Referring to FIG. 9, a piezoelectric substrate 104 disposed on a support substrate 101 is provided. The substrate may have a stacked structure in which a high acoustic velocity layer 102, a low acoustic velocity layer 103, and the piezoelectric substrate 104 are sequentially formed, as shown in FIG. 7, though at least one of the high or low acoustic velocity layers may be omitted. In another embodiment, a piezoelectric substrate 104 supported by a support substrate 101 having a cavity 105, as shown in FIG. 8, may be provided.

As shown in FIG. 10, a mask pattern 201 is formed on a piezoelectric substrate 104. The mask pattern 201 may include, for example, a photoresist. When the mask pattern 201 is formed through exposure and development processes after the formation of the mask film, the sidewall 203 of the mask pattern 201 having an angle of 90 degrees or less with respect to the upper surface of the piezoelectric substrate 104 may be disposed within the step region 30 described above.

In other words, when etching the piezoelectric substrate 104 using the mask pattern 201 as an etching mask, it is preferable that the mask pattern sidewall 203 is located within the step region 30 rather than across the boundary of the step region 30.

To realize the angle r in the step region, the sidewall 203 of the mask pattern 201 is preferably tapered, forming an angle smaller than 90 degrees relative to the surface of the piezoelectric substrate 104. For example, during exposure, a defocused exposure intentionally offset toward the upper surface of the mask may be applied to form the tapered sidewall 203.

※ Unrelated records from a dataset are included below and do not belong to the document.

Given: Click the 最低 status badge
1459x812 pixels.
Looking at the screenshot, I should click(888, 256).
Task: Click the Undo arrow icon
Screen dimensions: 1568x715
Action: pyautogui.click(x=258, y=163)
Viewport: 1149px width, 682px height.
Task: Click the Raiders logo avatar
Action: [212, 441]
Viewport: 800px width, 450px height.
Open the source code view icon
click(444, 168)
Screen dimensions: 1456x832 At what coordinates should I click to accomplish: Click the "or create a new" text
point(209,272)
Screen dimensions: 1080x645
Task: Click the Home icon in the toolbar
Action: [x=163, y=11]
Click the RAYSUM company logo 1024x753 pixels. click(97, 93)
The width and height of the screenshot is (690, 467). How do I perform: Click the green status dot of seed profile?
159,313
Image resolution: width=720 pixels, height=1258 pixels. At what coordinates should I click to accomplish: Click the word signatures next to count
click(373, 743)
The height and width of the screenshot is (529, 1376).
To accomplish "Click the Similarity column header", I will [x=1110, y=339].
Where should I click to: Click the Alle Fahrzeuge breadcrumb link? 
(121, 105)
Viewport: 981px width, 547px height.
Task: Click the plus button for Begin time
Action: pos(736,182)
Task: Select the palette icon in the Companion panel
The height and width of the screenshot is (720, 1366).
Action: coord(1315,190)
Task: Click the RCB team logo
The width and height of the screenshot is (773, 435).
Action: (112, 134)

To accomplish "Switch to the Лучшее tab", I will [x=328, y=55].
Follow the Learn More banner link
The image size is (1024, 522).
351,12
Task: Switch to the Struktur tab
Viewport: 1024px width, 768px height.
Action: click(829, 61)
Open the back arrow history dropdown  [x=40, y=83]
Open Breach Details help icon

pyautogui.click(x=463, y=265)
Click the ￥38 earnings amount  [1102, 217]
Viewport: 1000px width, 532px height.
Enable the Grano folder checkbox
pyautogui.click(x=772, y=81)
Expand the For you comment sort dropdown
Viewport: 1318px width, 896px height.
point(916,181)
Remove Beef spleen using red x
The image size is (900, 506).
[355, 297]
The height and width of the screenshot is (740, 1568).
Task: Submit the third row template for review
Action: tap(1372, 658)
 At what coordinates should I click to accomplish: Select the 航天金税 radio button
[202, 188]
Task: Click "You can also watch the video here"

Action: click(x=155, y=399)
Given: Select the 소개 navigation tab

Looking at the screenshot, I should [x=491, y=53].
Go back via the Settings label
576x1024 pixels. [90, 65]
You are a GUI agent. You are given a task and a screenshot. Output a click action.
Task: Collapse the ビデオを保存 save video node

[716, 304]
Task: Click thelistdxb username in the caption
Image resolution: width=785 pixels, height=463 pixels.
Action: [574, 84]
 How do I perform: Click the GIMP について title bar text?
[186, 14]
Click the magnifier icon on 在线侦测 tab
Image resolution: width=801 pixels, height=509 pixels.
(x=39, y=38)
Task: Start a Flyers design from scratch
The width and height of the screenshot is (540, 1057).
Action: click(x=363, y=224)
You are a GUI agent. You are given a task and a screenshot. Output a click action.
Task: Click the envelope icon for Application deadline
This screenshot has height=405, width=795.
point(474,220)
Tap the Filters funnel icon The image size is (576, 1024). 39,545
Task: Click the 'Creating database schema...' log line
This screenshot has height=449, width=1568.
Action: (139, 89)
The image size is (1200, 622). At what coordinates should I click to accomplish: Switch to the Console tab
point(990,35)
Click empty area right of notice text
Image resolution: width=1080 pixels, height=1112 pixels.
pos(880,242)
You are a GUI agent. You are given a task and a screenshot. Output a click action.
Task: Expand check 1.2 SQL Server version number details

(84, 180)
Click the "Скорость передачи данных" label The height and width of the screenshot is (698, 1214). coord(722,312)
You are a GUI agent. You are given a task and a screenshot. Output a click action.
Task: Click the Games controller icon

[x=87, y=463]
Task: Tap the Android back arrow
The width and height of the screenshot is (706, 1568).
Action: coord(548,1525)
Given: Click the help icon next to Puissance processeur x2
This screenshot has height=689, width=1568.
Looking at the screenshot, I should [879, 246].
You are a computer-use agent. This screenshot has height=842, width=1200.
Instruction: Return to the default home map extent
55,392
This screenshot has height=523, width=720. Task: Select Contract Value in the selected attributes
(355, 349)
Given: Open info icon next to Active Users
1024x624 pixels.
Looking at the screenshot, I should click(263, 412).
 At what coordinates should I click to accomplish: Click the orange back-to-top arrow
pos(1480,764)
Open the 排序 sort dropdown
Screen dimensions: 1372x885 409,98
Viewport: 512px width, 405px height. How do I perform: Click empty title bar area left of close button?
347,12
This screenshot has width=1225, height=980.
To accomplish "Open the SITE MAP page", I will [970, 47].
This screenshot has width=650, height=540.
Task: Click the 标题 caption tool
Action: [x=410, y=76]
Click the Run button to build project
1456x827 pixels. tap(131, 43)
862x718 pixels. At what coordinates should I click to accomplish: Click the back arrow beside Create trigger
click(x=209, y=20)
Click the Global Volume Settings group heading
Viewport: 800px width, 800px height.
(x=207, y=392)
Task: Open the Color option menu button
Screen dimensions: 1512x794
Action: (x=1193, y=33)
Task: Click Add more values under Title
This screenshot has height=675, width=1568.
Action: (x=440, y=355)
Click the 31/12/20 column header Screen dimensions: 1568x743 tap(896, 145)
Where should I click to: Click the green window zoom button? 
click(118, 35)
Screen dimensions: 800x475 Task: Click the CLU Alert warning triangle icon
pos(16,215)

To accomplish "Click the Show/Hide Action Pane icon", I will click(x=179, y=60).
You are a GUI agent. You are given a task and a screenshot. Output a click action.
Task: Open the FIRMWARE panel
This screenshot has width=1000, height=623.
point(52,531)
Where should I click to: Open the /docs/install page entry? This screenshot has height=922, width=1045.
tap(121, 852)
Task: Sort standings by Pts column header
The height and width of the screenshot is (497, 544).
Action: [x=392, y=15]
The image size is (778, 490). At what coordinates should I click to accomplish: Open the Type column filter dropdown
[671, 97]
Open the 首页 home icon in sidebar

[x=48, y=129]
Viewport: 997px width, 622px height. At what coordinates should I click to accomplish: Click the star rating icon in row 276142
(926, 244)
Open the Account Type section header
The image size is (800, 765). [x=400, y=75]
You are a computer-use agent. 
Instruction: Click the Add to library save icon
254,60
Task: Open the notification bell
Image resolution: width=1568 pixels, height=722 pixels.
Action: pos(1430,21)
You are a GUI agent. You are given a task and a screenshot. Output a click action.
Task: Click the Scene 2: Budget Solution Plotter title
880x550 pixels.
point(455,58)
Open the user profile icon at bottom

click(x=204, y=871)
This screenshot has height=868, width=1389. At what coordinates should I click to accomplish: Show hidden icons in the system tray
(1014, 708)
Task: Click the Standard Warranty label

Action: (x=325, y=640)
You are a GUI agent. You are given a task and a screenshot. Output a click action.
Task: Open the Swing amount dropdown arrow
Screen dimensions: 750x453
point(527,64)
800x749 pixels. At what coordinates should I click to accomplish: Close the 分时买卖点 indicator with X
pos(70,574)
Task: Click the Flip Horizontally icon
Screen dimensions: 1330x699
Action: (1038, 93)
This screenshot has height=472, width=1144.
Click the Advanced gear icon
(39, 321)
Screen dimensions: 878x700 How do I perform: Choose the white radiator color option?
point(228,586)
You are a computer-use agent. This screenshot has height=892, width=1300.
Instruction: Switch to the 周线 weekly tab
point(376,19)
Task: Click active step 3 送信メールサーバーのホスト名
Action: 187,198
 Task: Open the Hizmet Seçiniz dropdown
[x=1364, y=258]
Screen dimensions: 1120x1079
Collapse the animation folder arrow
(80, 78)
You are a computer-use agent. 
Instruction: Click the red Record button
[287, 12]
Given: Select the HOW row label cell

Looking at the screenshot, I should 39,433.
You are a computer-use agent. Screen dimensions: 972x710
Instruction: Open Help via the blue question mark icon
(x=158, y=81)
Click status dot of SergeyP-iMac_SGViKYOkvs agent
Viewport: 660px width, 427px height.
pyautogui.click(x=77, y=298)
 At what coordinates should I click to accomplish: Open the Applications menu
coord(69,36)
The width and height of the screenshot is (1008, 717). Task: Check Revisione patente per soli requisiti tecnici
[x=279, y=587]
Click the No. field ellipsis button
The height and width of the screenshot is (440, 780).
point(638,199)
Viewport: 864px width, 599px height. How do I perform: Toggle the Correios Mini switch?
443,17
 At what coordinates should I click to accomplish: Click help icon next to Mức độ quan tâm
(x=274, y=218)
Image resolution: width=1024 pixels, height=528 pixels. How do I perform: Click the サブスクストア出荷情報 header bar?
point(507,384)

Meanwhile, the angle formed by the sidewall 203 of the mask pattern 201 with the upper surface of the piezoelectric substrate 104 may be described with reference to FIG. 5. As a result confirmed through the experiment, in order to form the angle r of the stepped region 30 at 32 degrees, the sidewall 203 of the mask pattern 201 forming 36.6 degrees with the piezoelectric substrate 104 should be formed, and in order to form the angle r of the stepped region 30 at 45 degrees with the piezoelectric substrate 104, the sidewall 203 of the mask pattern 201 forming 45 degrees with the piezoelectric substrate 104 needs to be formed.

Referring to FIGS. 11 and 12, the second region 20 and the step region 30 of the piezoelectric substrate 104 are etched using the mask pattern 201 as an etching mask. The etching may be performed by a dry etching process. As explained above, the angle of the sidewall 203 of the mask pattern 201 determines the shape of the step surface 106, which is formed at an angle of 60 degrees or less.

Finally, referring again to FIGS. 1 and 2, the first and second resonators 50 and 60 are formed on the first region 10, the second region 20, and the step region 30 of the piezoelectric substrate 104. The shared bus bar 110 between the two resonators may be formed to completely cover the surface 106 of the step region 30.

By forming the surface 106 of the step region 30 at an angle of 60 degrees or less relative to the upper surfaces 107 and 108 of the piezoelectric substrate 104, voids or metal diffusion that could otherwise occur in the bus bar 110 or the conductive pad 160 are effectively prevented, thereby improving the overall reliability of the acoustic wave device.

As described above, the embodiment of the present invention has been described with reference to the accompanying drawings, but those of ordinary skill in the technical field to which the present invention belongs will understand that the present invention may be implemented in other specific forms without changing its technical idea or essential features. Therefore, it should be understood that the embodiments described above are exemplary and not limited in all respects.